Sistema Italia sano, ma mancano 7 miliardi

Si è trattato solo di una «stima preliminare». È stata Bankitalia a gettare acqua sul fuoco dopo che la European Banking Authority (Eba), al termine del Consiglio Ue, aveva indicato in 14,7 miliardi la richiesta di maggiore patrimonializzazione per i 5 big del credito nel nostro Paese in modo da portare il Core Tier 1 al 9% entro giugno dell’anno prossimo. Unicredit, Intesa, Monte dei Paschi, Banco Popolare e Ubi hanno bisogno di meno della metà di quella cifra.
E ieri a Piazza Affari hanno tutte segnato rialzi monstre (+10% per Ca’ de Sass, +7,5% per Piazza Cordusio, +5,1% il Monte, +4,9% per Verona e +1,3% per Ubi). La necessità di capitale per il settore bancario europeo (106 miliardi) è inferiore a quanto stimato dall’Fmi.
Il mark-to-market dei titoli di Stato in portafoglio, obbligatorio entro fine anno, è una spada di Damocle. Il vero problema è il rischio Btp/Italia (40 miliardi circa a testa per i due gruppi milanesi e 20 miliardi per Mps). Ecco perché le principali case d’affari avevano ipotizzato aumenti tra 6 e 8 miliardi per Unicredit e di un paio di miliardi per le altre esclusa Ubi.
A mercati chiusi, è stata perciò la Banca d’Italia a prendere le difese del nostro sistema ricordando che «i dati definitivi saranno diffusi dall’Eba a fine novembre», si legge in una nota. La stessa Vigilanza comunitaria aveva precisato che si possono seguire strade alternative come l’utilizzo di altri strumenti di capitale e la sospensione di dividendi e bonus sconsigliando la stretta creditizia. Poi, in serata, i dati ufficiali chiesti da Consob.
Il buffer (cuscinetto) di capitale complessivo individuato per Unicredit «è stimato preliminarmente in 7,379 miliardi di euro», ha comunicato Piazza Cordusio precisando che tenendo conto dei cashes dell’aumento 2009 per il computo del Core Tier 1 al 9% «il capitale richiesto si riduce a 4,396 miliardi» che fonti autorevoli indicavano come più vicino a quella della prossima ricapitalizzazione. «È una cifra assolutamente gestibile», ha detto l’ad Ghizzoni.
Nessuna iniezione necessaria, invece, per Intesa Sanpaolo. Il gruppo guidato dall’ad Corrado Passera «ai prezzi del 30 settembre 2011, avrebbe registrato un Core Tier 1 al 9,2%, superiore al 9% minimo richiesto». Tali indicazioni saranno valutate dalle Authority.
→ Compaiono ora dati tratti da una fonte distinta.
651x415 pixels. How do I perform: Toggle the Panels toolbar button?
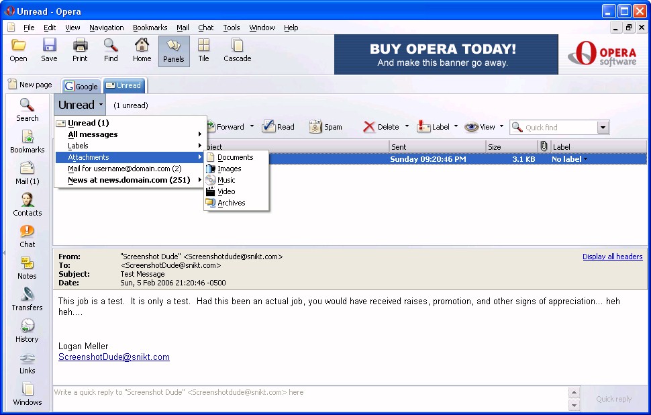(173, 51)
Discorso diverso per il Mps, ma risultato sostanzialmente uguale a quello di Intesa. L’istituto presieduto da Giuseppe Mussari avrebbe bisogno di un buffer di 3,091 miliardi, cifra legata come per gli altri istituti al mark-to-market. Ma, se si escludono le componenti positive derivanti dei titoli Fresh (i 318 milioni del 2003 che la Fondazione convertirà e i 950 milioni del 2008 da computare a capitale primario), si scende a 1,823 miliardi, valore corrispondente ai Tremonti-bond in portafoglio con scadenza 2013. Escludendo l’effetto negativo sui derivati di copertura, «l’esigenza di capitale si annullerebbe». L’Eba «mette a rischio la ripresa», s’è lamentata la Fondazione.
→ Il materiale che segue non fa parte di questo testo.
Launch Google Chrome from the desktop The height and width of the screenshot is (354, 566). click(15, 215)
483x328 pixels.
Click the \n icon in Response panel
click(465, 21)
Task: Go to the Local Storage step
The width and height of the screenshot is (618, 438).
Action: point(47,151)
Strada in discesa per Ubi che necessiterebbe di 1,484 miliardi ma può contare su un convertibile in-the-money da 639 milioni (sottoscrizione a 2,50 con prezzo di Borsa ieri a 2,99 euro) e su azioni di contenimento della leva e di autofinanziamento. Perciò il 9% è raggiungibile senza mercato. Strada in salita per Banco Popolare che avrebbe bisogno di 2,8 miliardi. Si cambierà il soft mandatory da 1 miliardo che ora è out-of-the money (conversione a 6,15 euro, in Borsa il titolo è a 1,20).